Class Top

java.lang.Object
org.apache.beam.sdk.transforms.Top

public class Top extends Object
PTransforms for finding the largest (or smallest) set of elements in a PCollection, or the largest (or smallest) set of values associated with each key in a PCollection of KVs.
  • Method Details

    • of

      public static <T, ComparatorT extends Comparator<T> & Serializable> Combine.Globally<T,List<T>> of(int count, ComparatorT compareFn)
      Returns a PTransform that takes an input PCollection<T> and returns a PCollection<List<T>> with a single element containing the largest count elements of the input PCollection<T>, in decreasing order, sorted using the given Comparator<T>. The Comparator<T> must also be Serializable.

      If count > the number of elements in the input PCollection, then all the elements of the input PCollection will be in the resulting List, albeit in sorted order.

      All the elements of the result's List must fit into the memory of a single machine.

      Example of use:

      
       PCollection<Student> students = ...;
       PCollection<List<Student>> top10Students =
           students.apply(Top.of(10, new CompareStudentsByAvgGrade()));
       

      By default, the Coder of the output PCollection is a ListCoder of the Coder of the elements of the input PCollection.

      If the input PCollection is windowed into GlobalWindows, an empty List<T> in the GlobalWindow will be output if the input PCollection is empty. To use this with inputs with other windowing, either withoutDefaults or asSingletonView must be called.

      See also smallest(int) and largest(int), which sort Comparable elements using their natural ordering.

      See also perKey(int, ComparatorT), smallestPerKey(int), and largestPerKey(int), which take a PCollection of KVs and return the top values associated with each key.

    • smallest

      public static <T extends Comparable<T>> Combine.Globally<T,List<T>> smallest(int count)
      Returns a PTransform that takes an input PCollection<T> and returns a PCollection<List<T>> with a single element containing the smallest count elements of the input PCollection<T>, in increasing order, sorted according to their natural order.

      If count > the number of elements in the input PCollection, then all the elements of the input PCollection will be in the resulting PCollection's List, albeit in sorted order.

      All the elements of the result List must fit into the memory of a single machine.

      Example of use:

      
       PCollection<Integer> values = ...;
       PCollection<List<Integer>> smallest10Values = values.apply(Top.smallest(10));
       

      By default, the Coder of the output PCollection is a ListCoder of the Coder of the elements of the input PCollection.

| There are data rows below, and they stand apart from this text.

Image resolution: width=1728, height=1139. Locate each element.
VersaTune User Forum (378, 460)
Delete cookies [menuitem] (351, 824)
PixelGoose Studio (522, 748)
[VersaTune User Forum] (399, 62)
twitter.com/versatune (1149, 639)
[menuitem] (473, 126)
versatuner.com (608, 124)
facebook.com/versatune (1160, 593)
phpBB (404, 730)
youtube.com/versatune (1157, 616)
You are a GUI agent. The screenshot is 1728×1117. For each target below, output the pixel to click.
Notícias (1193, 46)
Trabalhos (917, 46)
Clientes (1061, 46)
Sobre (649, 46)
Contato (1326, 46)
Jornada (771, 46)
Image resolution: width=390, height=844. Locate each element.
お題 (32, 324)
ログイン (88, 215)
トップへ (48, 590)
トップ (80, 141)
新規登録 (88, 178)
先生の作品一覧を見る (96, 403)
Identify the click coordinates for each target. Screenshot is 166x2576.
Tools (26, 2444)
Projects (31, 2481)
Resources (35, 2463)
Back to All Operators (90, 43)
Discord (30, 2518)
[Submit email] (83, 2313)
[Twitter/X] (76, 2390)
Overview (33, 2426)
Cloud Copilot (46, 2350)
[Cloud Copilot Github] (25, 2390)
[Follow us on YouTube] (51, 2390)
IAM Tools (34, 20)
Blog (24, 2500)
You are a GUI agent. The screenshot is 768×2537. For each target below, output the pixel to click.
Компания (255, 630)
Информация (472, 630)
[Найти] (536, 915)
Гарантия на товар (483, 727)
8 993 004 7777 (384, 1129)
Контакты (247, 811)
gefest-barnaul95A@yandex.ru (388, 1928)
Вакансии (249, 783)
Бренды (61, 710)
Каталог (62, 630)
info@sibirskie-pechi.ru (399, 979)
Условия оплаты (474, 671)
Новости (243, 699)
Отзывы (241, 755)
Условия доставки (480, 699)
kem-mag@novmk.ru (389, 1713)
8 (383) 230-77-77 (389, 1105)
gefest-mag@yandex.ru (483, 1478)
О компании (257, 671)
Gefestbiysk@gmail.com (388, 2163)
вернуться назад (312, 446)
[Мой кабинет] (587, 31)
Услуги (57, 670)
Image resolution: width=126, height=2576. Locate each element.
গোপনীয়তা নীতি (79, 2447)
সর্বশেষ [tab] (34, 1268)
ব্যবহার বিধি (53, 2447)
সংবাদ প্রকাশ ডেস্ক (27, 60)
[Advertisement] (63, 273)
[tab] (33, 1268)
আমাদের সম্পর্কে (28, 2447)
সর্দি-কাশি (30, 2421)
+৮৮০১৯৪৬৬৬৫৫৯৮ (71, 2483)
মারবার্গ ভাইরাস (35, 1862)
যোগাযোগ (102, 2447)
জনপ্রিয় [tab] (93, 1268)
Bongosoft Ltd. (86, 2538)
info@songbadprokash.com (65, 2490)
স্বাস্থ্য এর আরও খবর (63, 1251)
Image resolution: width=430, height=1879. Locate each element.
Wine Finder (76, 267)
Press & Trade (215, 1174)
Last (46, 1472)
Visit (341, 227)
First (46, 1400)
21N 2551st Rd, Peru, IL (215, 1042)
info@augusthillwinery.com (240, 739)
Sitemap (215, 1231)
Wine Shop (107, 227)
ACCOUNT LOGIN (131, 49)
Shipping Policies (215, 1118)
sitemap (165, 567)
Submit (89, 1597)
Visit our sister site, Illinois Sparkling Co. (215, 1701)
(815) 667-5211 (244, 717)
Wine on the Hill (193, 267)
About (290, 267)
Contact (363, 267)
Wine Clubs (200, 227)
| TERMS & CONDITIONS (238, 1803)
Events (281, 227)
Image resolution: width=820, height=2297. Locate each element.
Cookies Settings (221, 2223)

      If the input PCollection is windowed into GlobalWindows, an empty List<T> in the GlobalWindow will be output if the input PCollection is empty. To use this with inputs with other windowing, either withoutDefaults or asSingletonView must be called.

      See also largest(int).

      See also of(int, ComparatorT), which sorts using a user-specified Comparator function.

      See also perKey(int, ComparatorT), smallestPerKey(int), and largestPerKey(int), which take a PCollection of KVs and return the top values associated with each key.

    • largest

      public static <T extends Comparable<T>> Combine.Globally<T,List<T>> largest(int count)
      Returns a PTransform that takes an input PCollection<T> and returns a PCollection<List<T>> with a single element containing the largest count elements of the input PCollection<T>, in decreasing order, sorted according to their natural order.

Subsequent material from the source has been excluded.